> _Required tasks_:
A – Rewrite the text on The People's Supermarket from "The People's Supermarket was the" to "to Wall Media.", changing "four-episode" to "four-part".
B – In one to three sentences, explain why the text on The People's Supermarket says the venture has won several awards.
C – According to the text on The People's Supermarket, when did the venture change its legal status to a community interest company?

> _Selected text_:
^^^^^^^^

British supermarket and community interest company based in Holborn, London

The People's Supermarket is a community interest company whose stated aim is to provide the local community with good cheap food that is fair to consumers and producers. It was founded in May 2010 by Arthur Potts Dawson with regeneration advisor/entrepreneur David Barrie and retail specialist Kate Wickes-Bull, supported by a team of supporters and professional advisors, in Lamb's Conduit Street, Holborn, London, England, near Great Ormond Street Hospital. As of February 2012 it had 1000 members.

Based upon the concept of the food co-operative and inspired in part by the Park Slope Food Coop in the Park Slope neighbourhood of Brooklyn in New York City, members of the social enterprise are required to pay a £25 annual fee and contribute four hours of their time every four weeks to working in the store. In return, members receive a 20% discount off their shopping in-store.

==History==

The People's Supermarket was opened May 2010, designed to enable healthy food to be supplied to an inner city urban community at affordable prices and inspired by peoples' willingness to exchange their time for other value. It was founded as a cooperative and changed its legal status in September 2013 to a community interest company.

The supermarket provides the area of Holborn, London, with a unique combination of grocery store, production kitchen and events, such as supper clubs. It formed part of and supported the development of Lamb's Conduit Street, Holborn, which has featured the arrival of independent fashion shops and a branch of global brand J.Crew.

For its innovative approach to food, community involvement and local development, the venture has won several awards, including Future Minds Award for Innovation (2011) and an Observer Ethical Award (2011).

The venture was supported at start-up by many organisations, including the London Borough of Camden, Esmée Fairbairn Foundation and Fredericks Foundation, private companies and many local people. In 2011, it was visited by Prime Minister of the United Kingdom, David Cameron, as a flagship of the Big Society initiative.

==Media==

The People's Supermarket was the subject of a four-episode February 2011 Channel 4 documentary series which followed chef and eco-restaurateur Arthur Potts Dawson's journey to launch a supermarket owned by its customers in order to compete with the UK's Big 4 Supermarkets. Founding members and local residents appear on the programmes. The series was produced by Wall to Wall Media.

The People's Supermarket was discussed on BBC Radio 4's You and Yours on 15 July 2010.

^^^^^^^^

(Data excerpts)
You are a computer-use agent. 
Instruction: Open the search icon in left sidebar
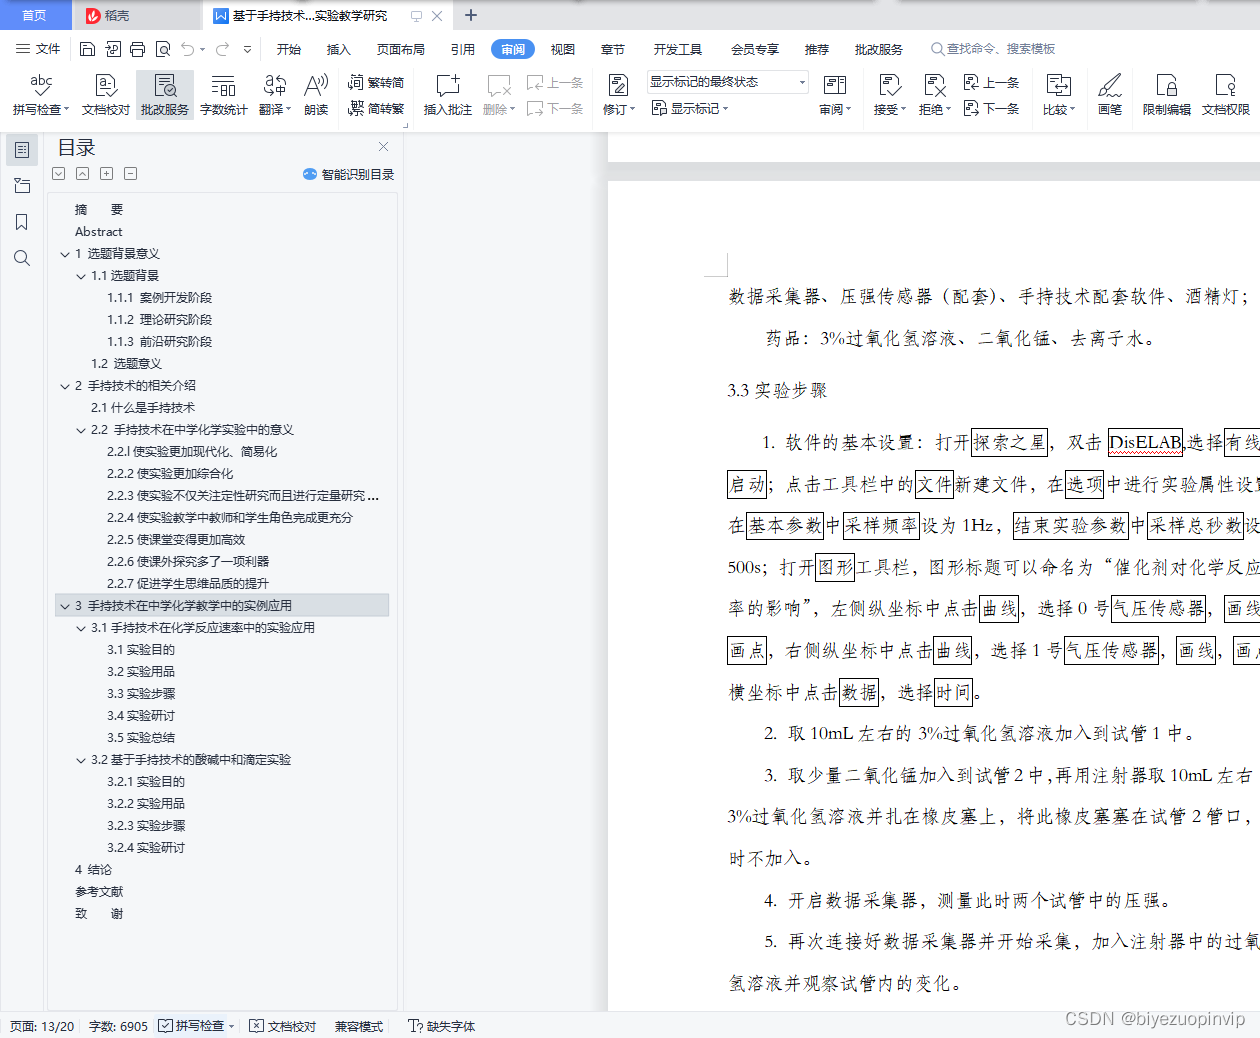pyautogui.click(x=21, y=258)
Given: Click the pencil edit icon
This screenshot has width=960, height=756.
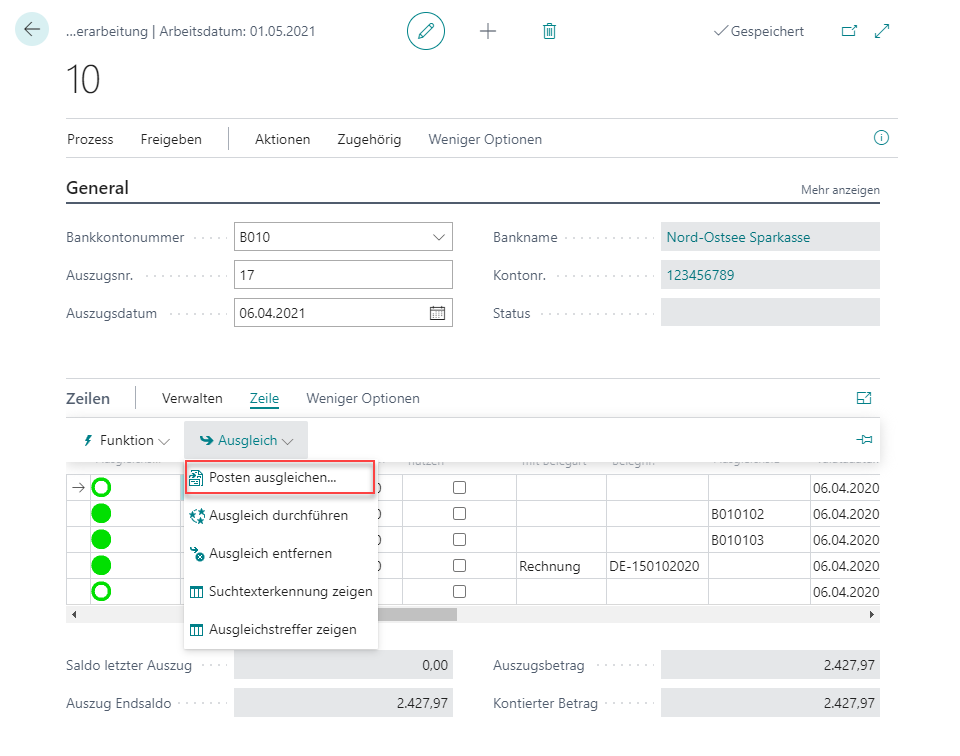Looking at the screenshot, I should (x=426, y=31).
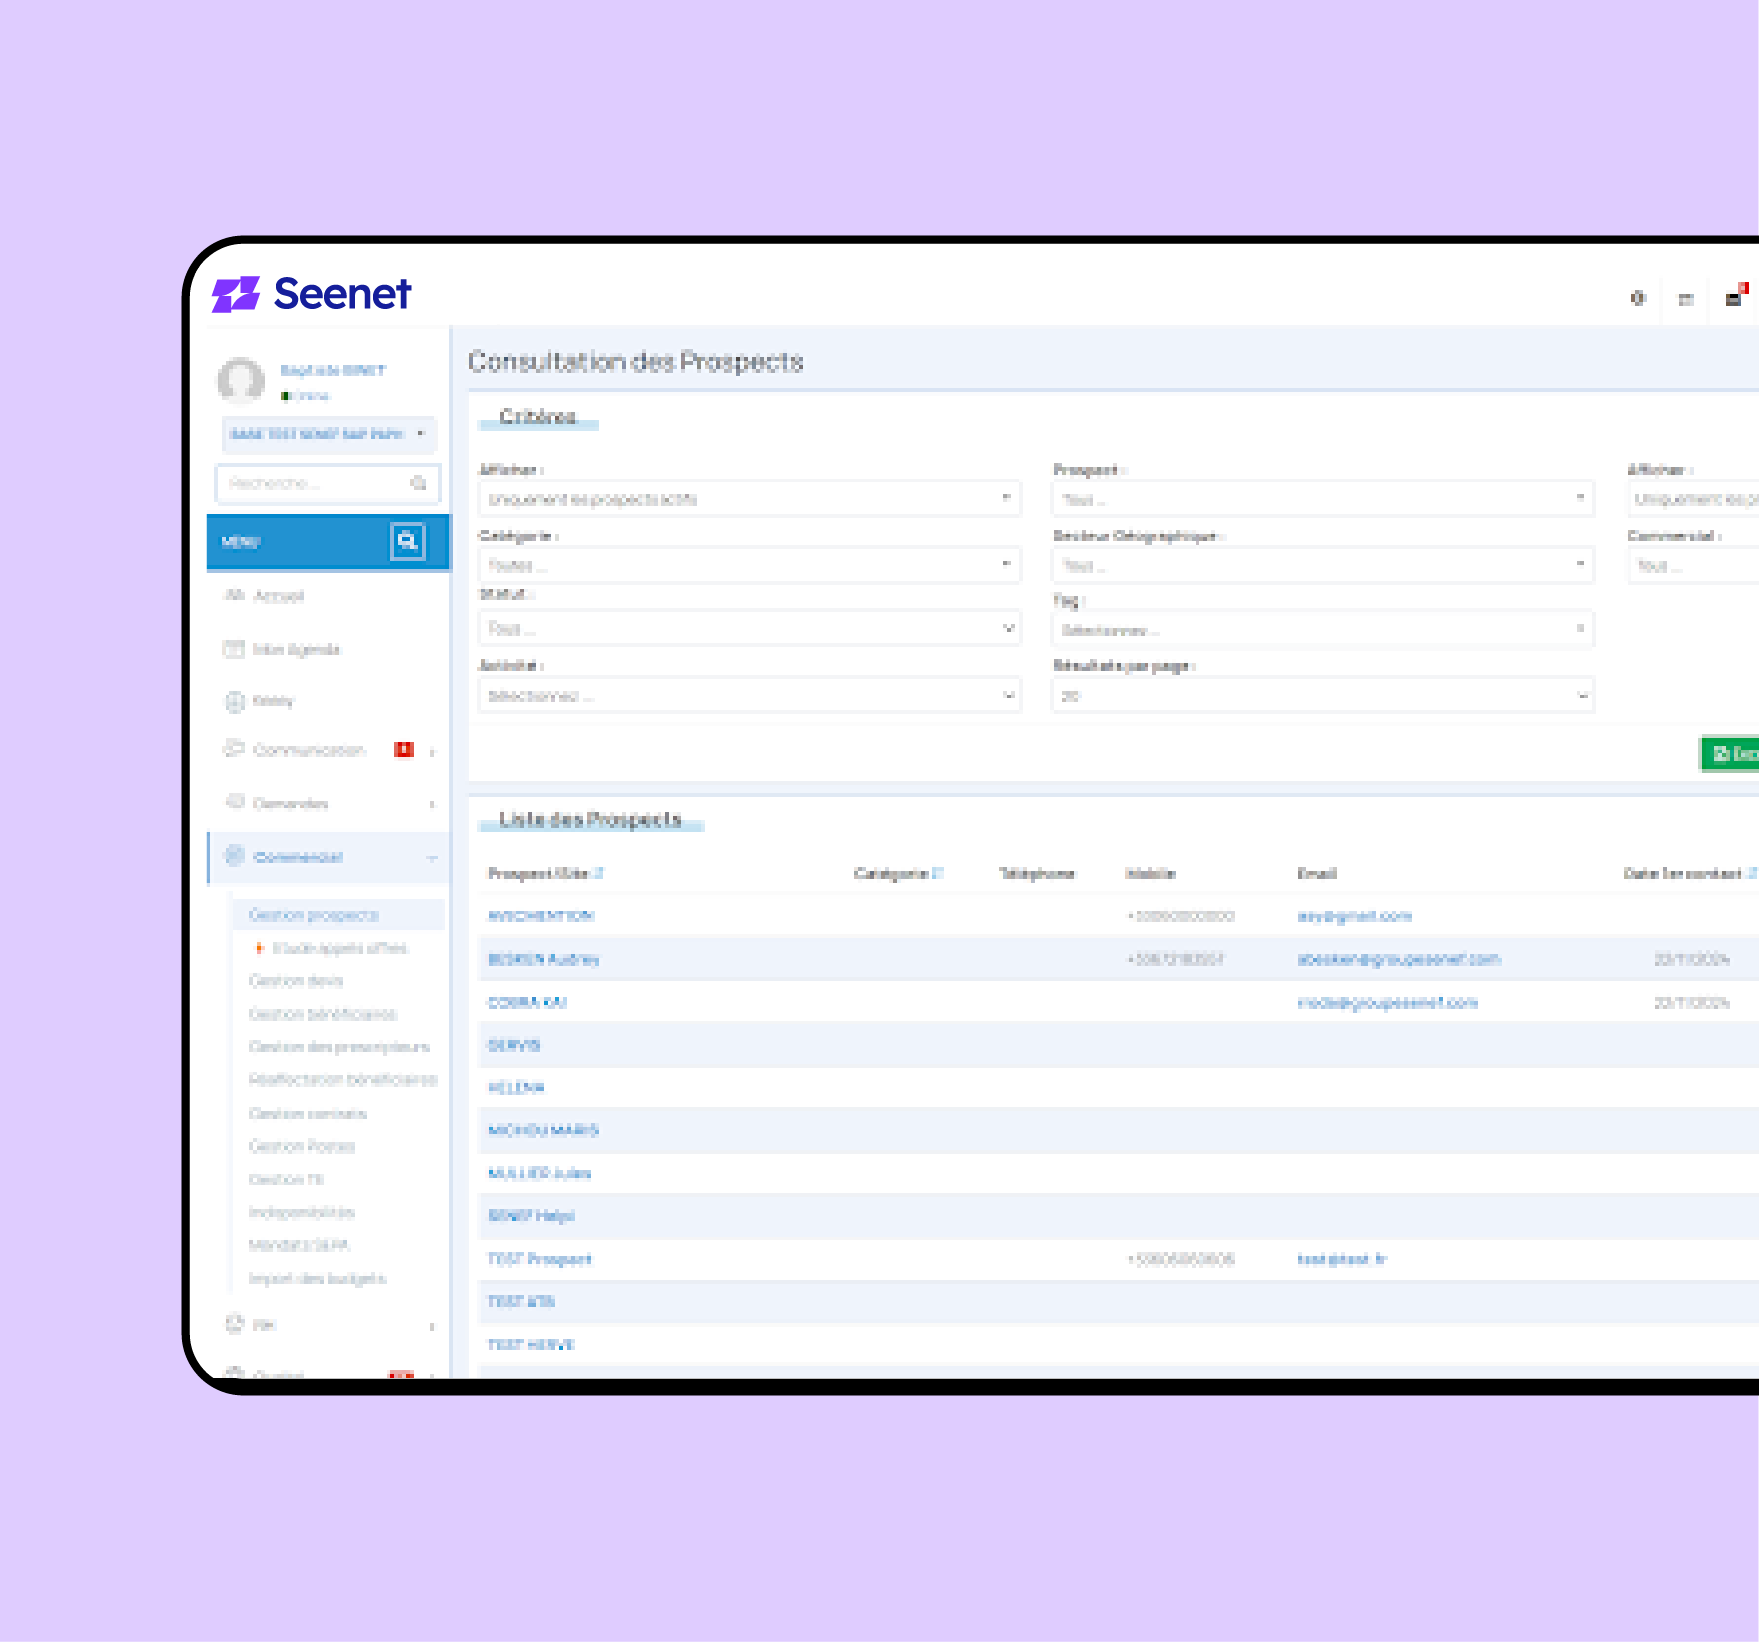The height and width of the screenshot is (1642, 1759).
Task: Go to Gestion devis submenu item
Action: click(x=296, y=981)
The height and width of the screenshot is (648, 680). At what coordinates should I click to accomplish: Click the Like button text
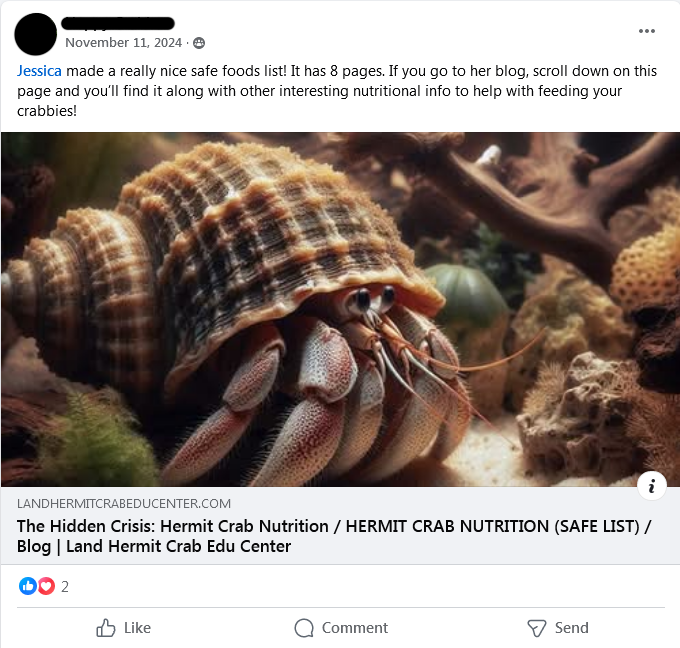[137, 628]
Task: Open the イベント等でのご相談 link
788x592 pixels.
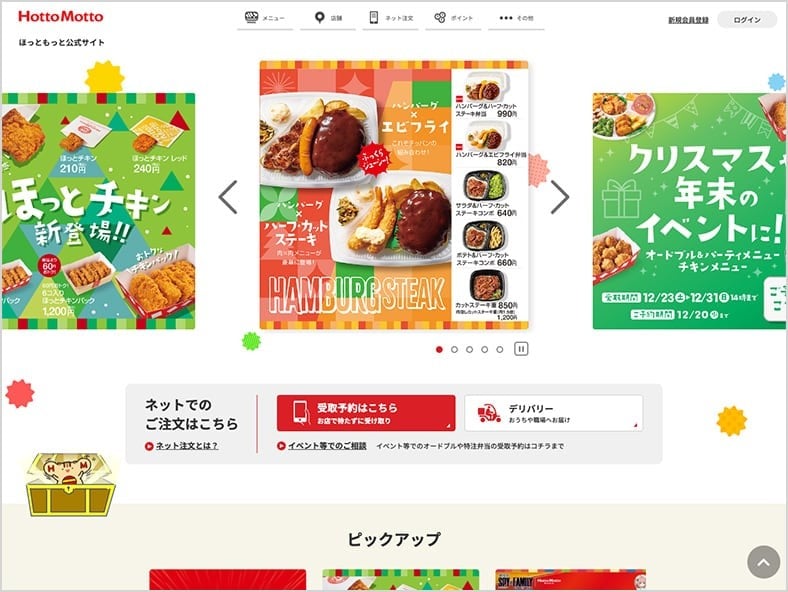Action: pos(327,446)
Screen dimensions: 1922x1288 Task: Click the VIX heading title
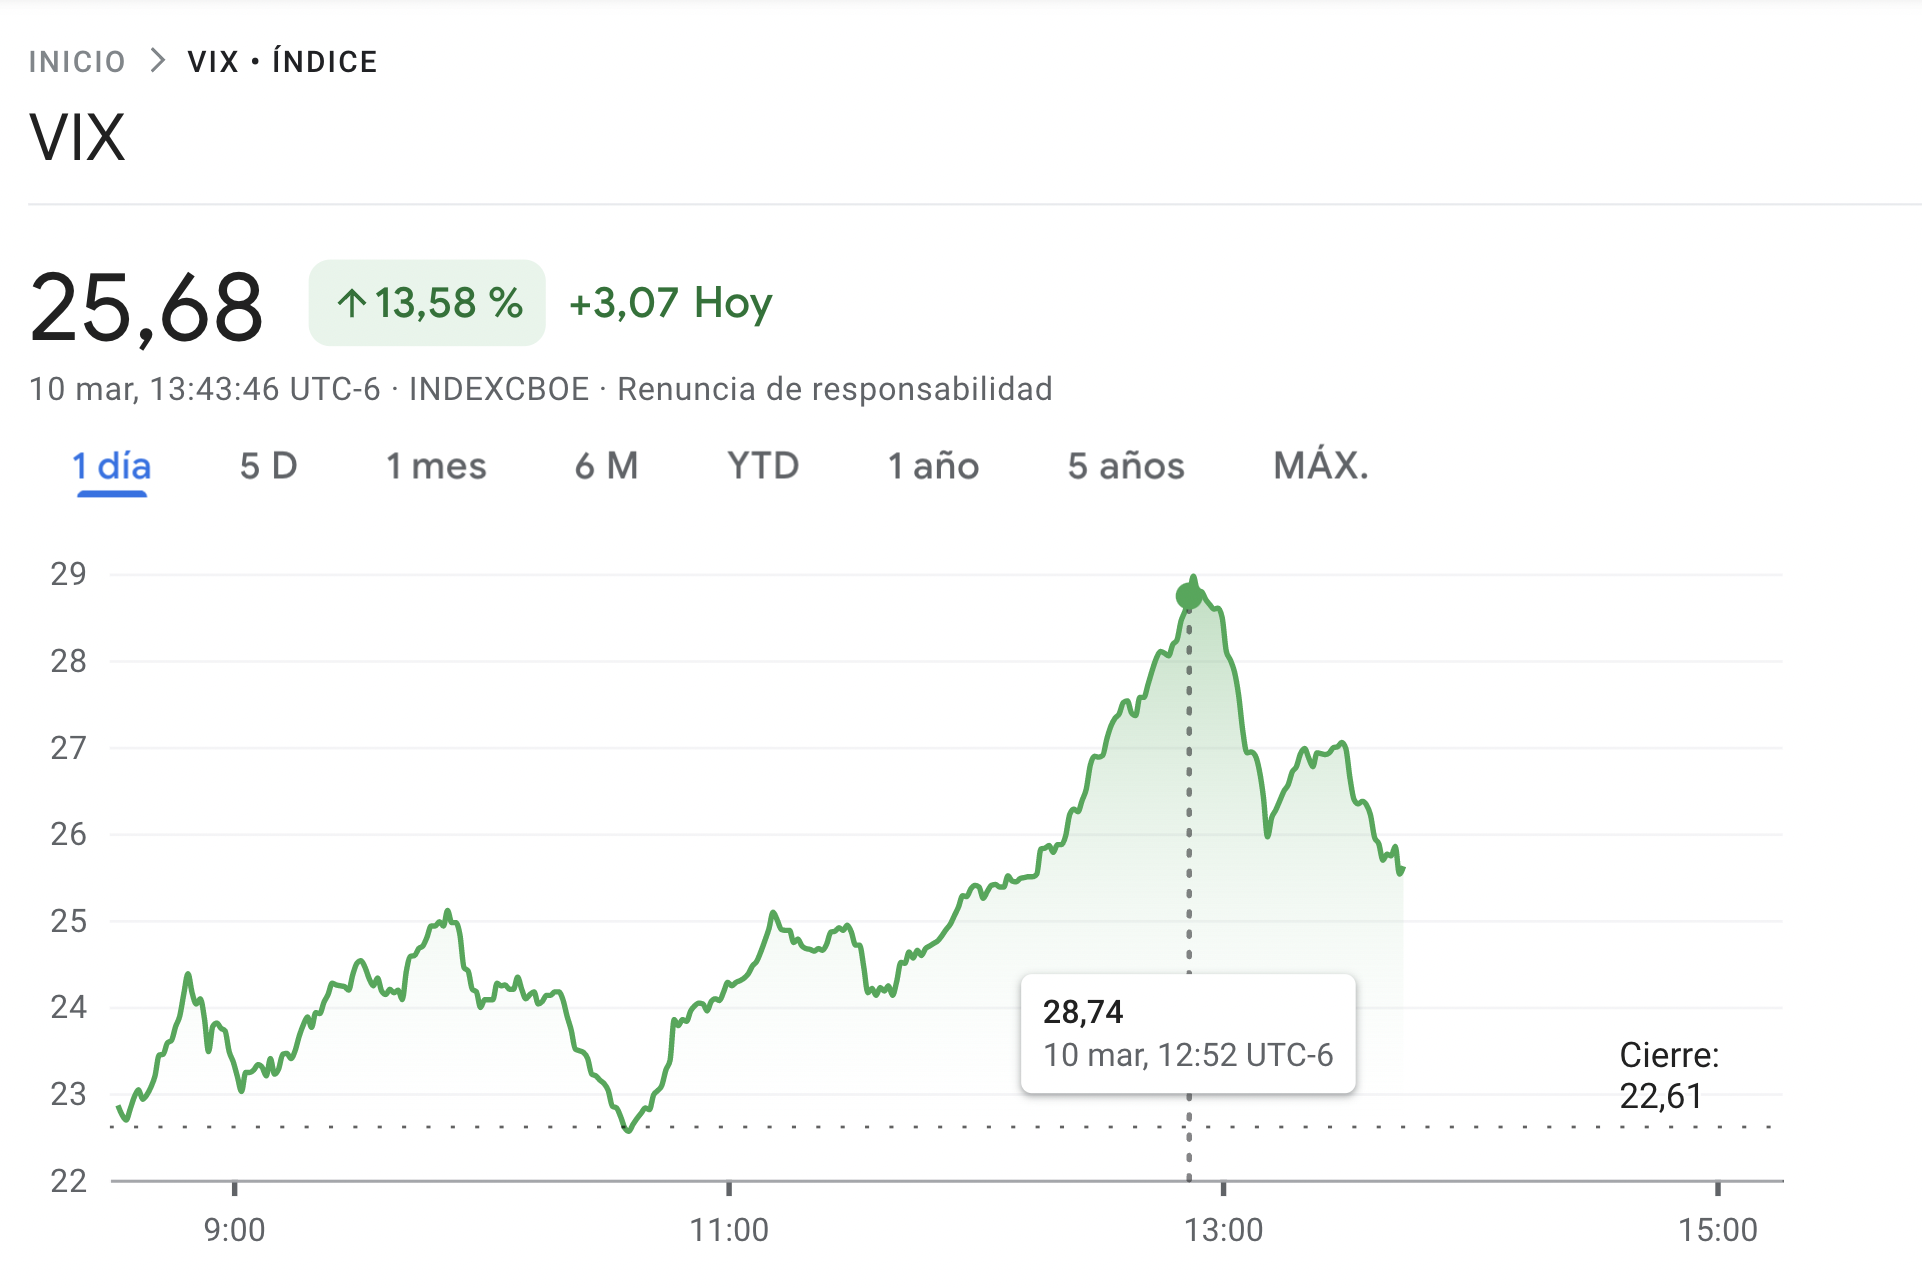[78, 137]
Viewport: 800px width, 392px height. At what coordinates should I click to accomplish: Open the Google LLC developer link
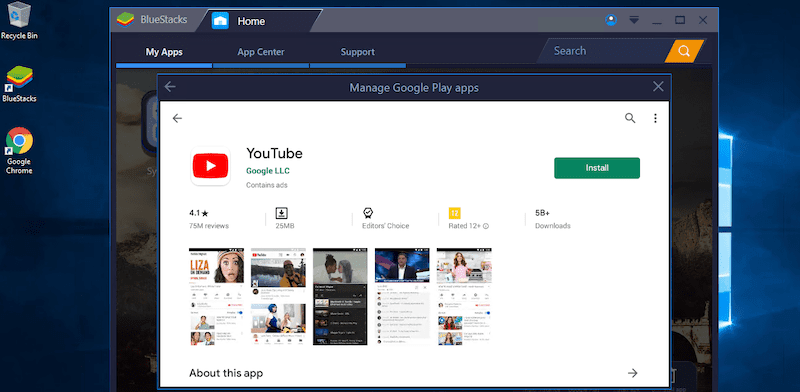coord(268,171)
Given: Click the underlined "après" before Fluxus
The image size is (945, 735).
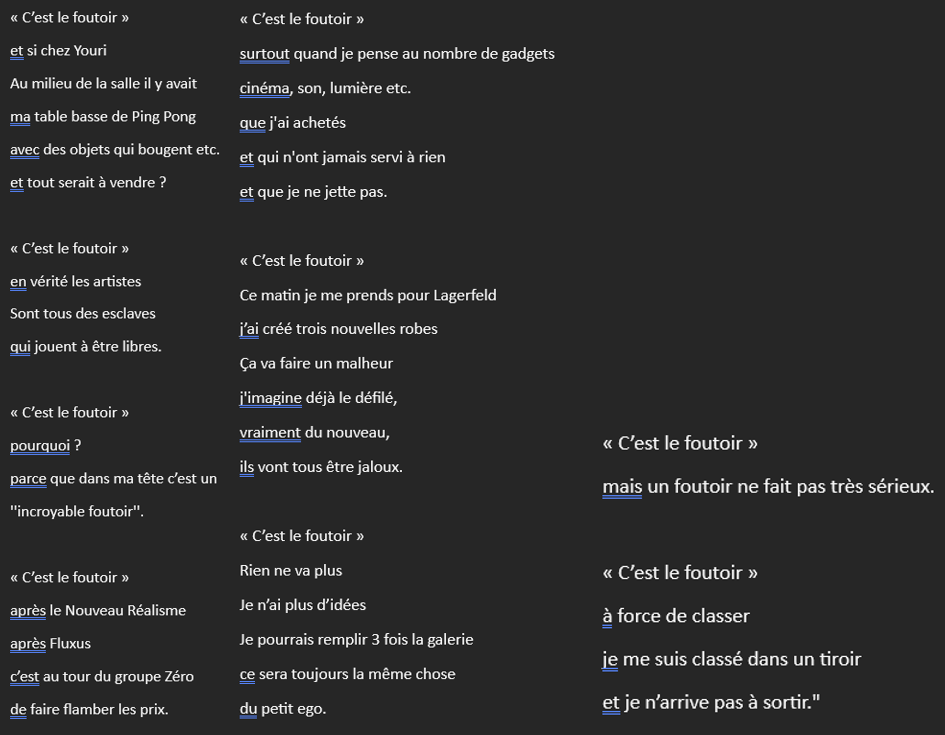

^^^^^^^^

> _Your responses_:
A –
The People's Supermarket was the subject of a four-part February 2011 Channel 4 documentary series which followed chef and eco-restaurateur Arthur Potts Dawson's journey to launch a supermarket owned by its customers in order to compete with the UK's Big 4 Supermarkets. Founding members and local residents appear on the programmes. The series was produced by Wall to Wall Media.

B – According to the text, the venture has won several awards for its innovative approach to food, community involvement and local development. These include the Future Minds Award for Innovation (2011) and an Observer Ethical Award (2011).

C – It changed its legal status in September 2013.